The most important thing to notice in main() is the ibp_init() and ibp_finalize() calls.  These are required
to start and shutdown the IBP subsystem.

Also notice the lack of anything related to pthreads.  All the multithreading is taking place inside the IBP 
async layer.  You can mix and match IBP commands.  They don't all have to be of the same type.  Each 
ibp_waitall() waits until all current tasks have completed.  That means you can intersperse add_ibp_oplist()
calls and ibp_waitany() or ibp_wait_all() calls.  For an example of this look at the base_async_test() in 
ibp_test.c.  

Internally each operation is assigned a "workload" and submitted to a global queue for an individual depot.
As the global depot queue fills up it launches individaul depot connections based on the backlog in the global
depot queue.  Each of the individual depot connections maintains a local work queue.  They pull ops
from the depot's global que as tasks come in.  Each of these connections is spawned as a separate execution
thread and performs their operations in parallel.

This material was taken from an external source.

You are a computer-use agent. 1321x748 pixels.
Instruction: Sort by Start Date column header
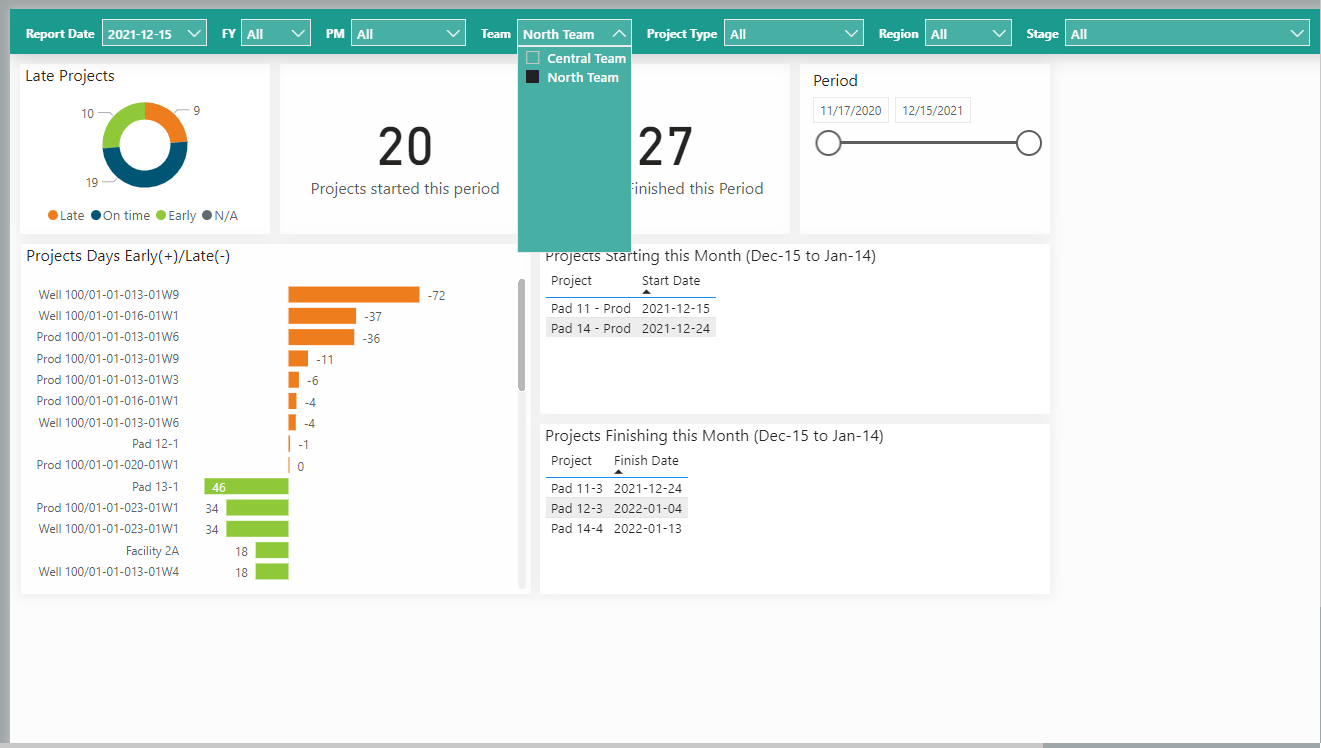(671, 281)
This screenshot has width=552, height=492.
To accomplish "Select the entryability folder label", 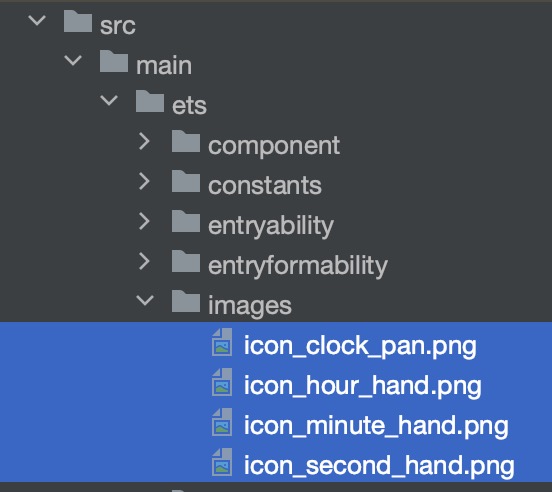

Each IBP operation can be broken up into 3 distinct phases: issue_command, send_phase, recv_phase.
This breakdown is used to overcome latency by streaming operations to the depot and having the depot
stream the results back.  To make it clearer take a list of 4 commands, labels cmd_1...cmd_4.  Using the 
sync calls this would be processed:

issue_command_1  (start of cmd_1)
send_phase_1
recv_phase_1     (wait for completion)
issue_command_2  (start of cmd_2)
send_phase_2
recv_phase_2     (wait for completion)
issue_command_3  (start of cmd_3)
send_phase_3
recv_phase_3     (wait for completion)
issue_command_4  (start of cmd_4)
send_phase_4
recv_phase_4     (wait for completion)
 
If the latency is large compared to the operation it makes it difficult to effectively use a depot connection.
In this case each issue_command and recv_phase incurs a network latency.  As a result one tends to make 
numerous connections to a depot and use just a fraction of the bandwidth for each connection.  This causes
a much higher load on the depot than is necessary.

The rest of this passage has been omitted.